Ruth Bader Ginsburg made a mistake. A few days ago, she was asked by Katie Couric what she thought about NFL quarterback Colin Kaepernick’s protest during the national anthem. Ginsburg called the protest “dumb and disrespectful”, though she noted that the quarterback had done nothing illegal.
Despite Ginsburg’s long record of service, elements of the left did not hesitate to rush out pieces on how the “Notorious RBG”, the meme about Ginsburg the snarky liberal activist judge, was dead. Black website The Root attacked “the so-called liberal justice who is apparently more offended by peaceful protests than the systemic violence to which those protests respond.”
And while Slate writer Mark Joseph Stern called Ginsburg a “progressive hero”, he also chastised her for not understanding how the old, traditional protests in the style of Martin Luther King Jr. just do not work anymore and that this means that Black Lives Matter has to be disruptive to succeed.

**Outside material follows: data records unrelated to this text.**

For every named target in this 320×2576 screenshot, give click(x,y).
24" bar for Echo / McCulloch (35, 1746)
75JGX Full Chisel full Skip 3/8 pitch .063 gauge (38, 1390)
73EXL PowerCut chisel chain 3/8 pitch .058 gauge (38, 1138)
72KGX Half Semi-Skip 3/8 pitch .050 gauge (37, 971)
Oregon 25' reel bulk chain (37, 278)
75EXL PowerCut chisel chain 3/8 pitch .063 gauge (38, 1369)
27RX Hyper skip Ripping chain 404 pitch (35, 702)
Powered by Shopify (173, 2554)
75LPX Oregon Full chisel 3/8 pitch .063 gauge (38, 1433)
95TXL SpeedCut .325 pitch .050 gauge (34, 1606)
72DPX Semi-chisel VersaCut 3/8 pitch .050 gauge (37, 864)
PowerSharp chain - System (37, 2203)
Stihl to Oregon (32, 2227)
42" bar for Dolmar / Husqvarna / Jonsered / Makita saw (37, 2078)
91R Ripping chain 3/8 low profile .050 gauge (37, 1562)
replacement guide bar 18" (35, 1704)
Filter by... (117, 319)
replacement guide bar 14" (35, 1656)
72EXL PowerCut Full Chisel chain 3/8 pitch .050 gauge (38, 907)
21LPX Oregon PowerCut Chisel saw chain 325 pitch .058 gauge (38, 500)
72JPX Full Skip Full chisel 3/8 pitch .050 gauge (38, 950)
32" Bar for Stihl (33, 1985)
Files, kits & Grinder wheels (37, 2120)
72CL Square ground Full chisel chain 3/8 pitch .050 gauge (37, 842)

But while these people did not hesitate to attack Ginsburg, it largely turns out that she made a mistake and talked about something which she had not paid much attention to like giving advice on reverse mortgages. Ginsburg released an apology afterwards where she admitted that she was “barely aware of the incident or its purpose.” It is not surprising to believe that an 83-year old woman may not pay too much attention to whatever is happening in the football world.
This entire incident arose from a small mistake where Ginsburg spoke before doing her research. But for far too many activists, that one mistake caused an outpouring of anger without even giving someone who has done so much for the liberal cause a chance to explain herself. This is a problem.
If you do not understand why, just look across the aisle as a certain orange presidential candidate delves into conspiracy fear-mongering. The Republican Party and the conservative cause are in the state they are in today precisely because their activists did not hesitate to tar and feather anyone who deviated the slightest step from conservative orthodoxy. This led to more and more radical candidates before culminating in Trump, who now appears poised to bring his party crashing down about his head.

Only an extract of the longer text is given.